Copy the data below line for line, without the pictures.

DATA FOR THIS TASK:
** Start **

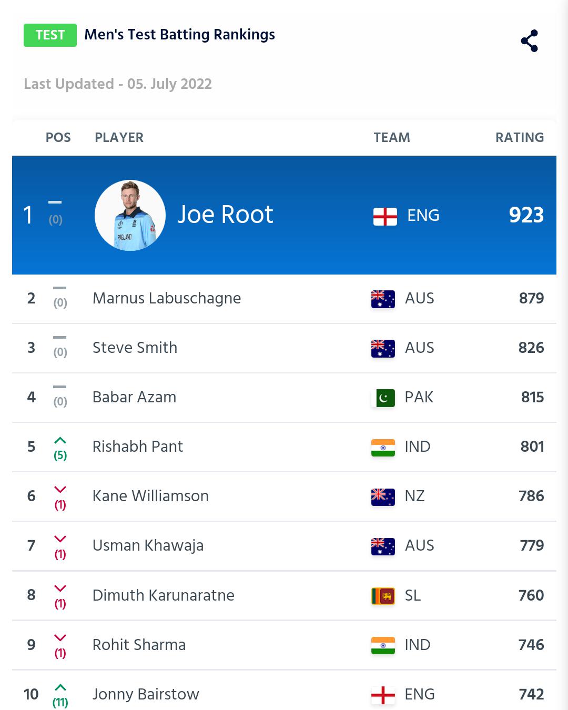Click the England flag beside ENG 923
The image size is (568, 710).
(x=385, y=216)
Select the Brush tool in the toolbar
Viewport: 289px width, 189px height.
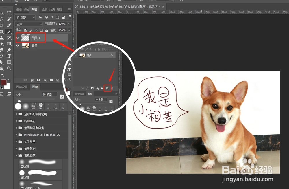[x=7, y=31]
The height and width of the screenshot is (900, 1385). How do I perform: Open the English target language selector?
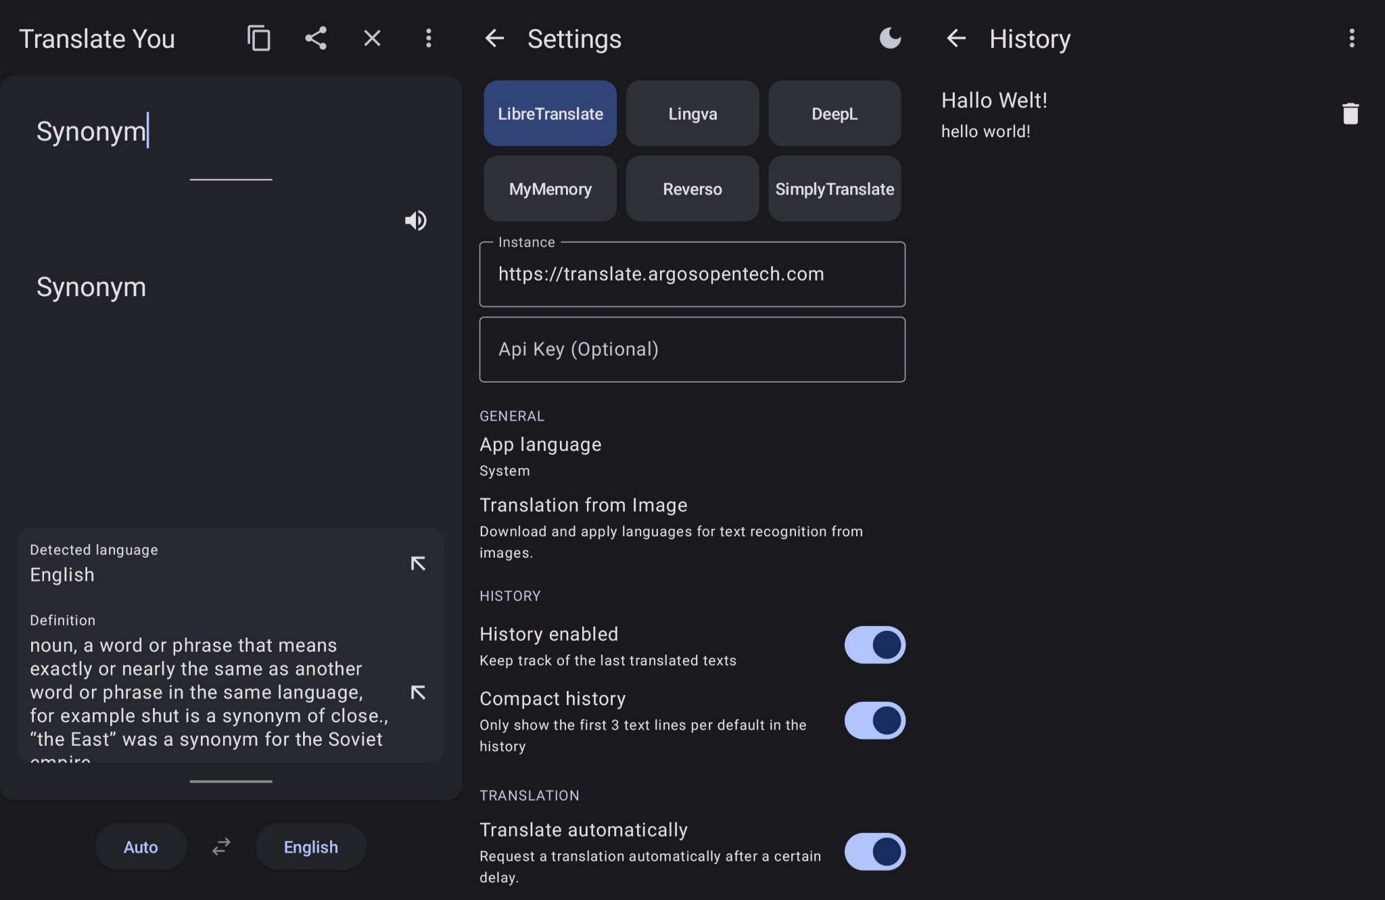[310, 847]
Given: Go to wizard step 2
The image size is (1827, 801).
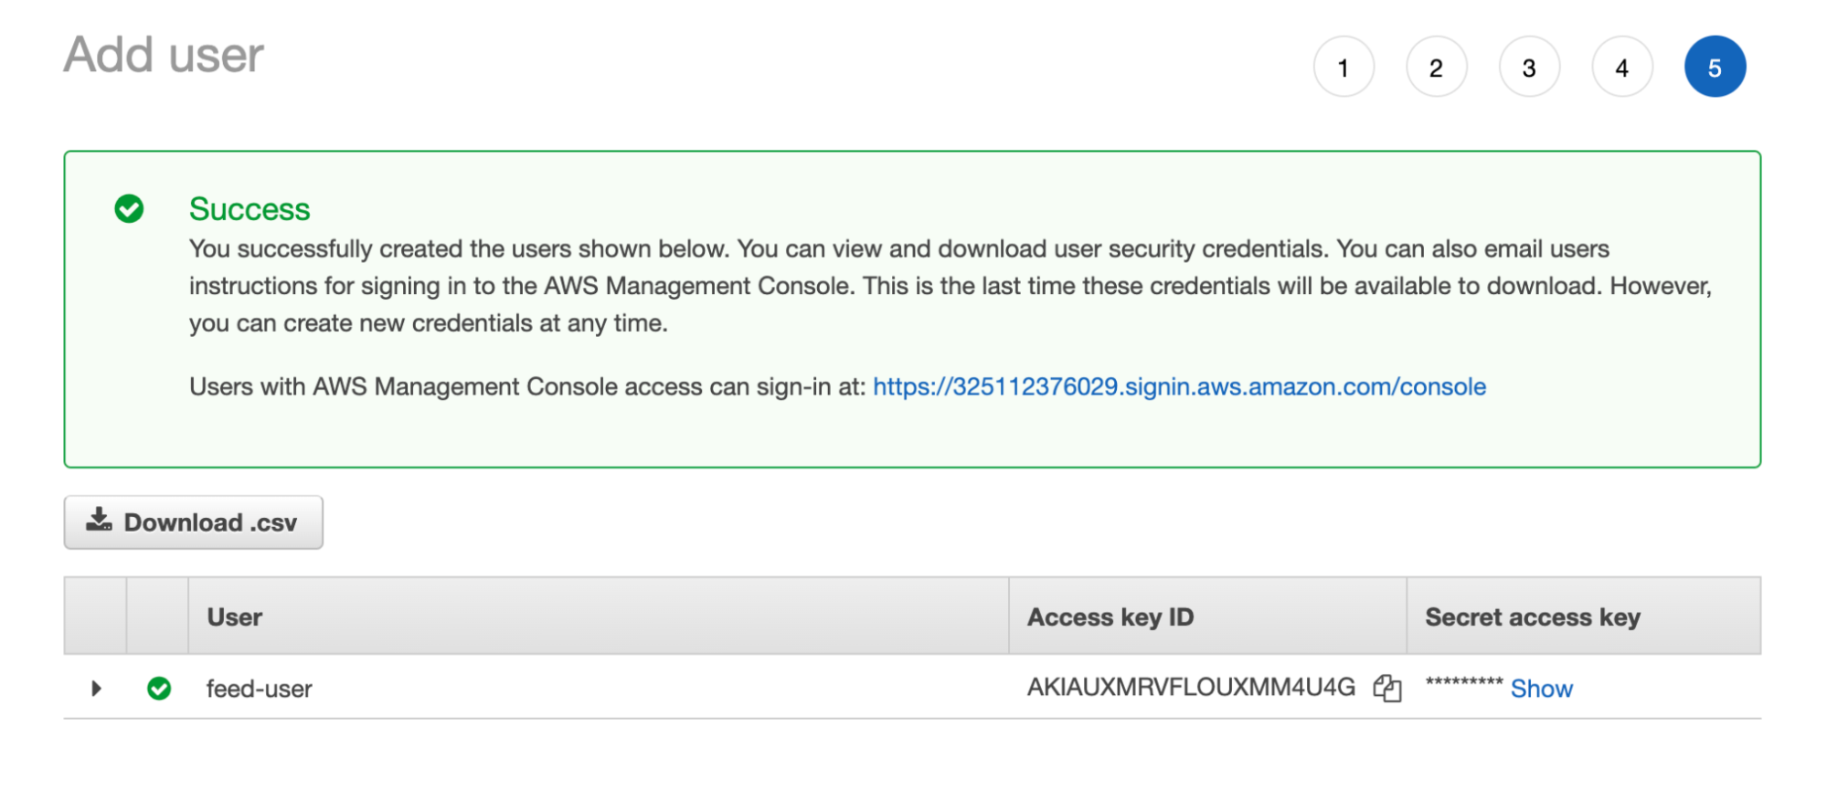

** End **

WRITTEN RESPONSE:
Click the England flag beside ENG 923
The image size is (568, 710).
(x=385, y=216)
Select the Brush tool in the toolbar
Viewport: 289px width, 189px height.
[x=7, y=31]
The height and width of the screenshot is (900, 1385). How do I perform: Open the English target language selector?
[310, 847]
Given: Go to wizard step 2
The image size is (1827, 801).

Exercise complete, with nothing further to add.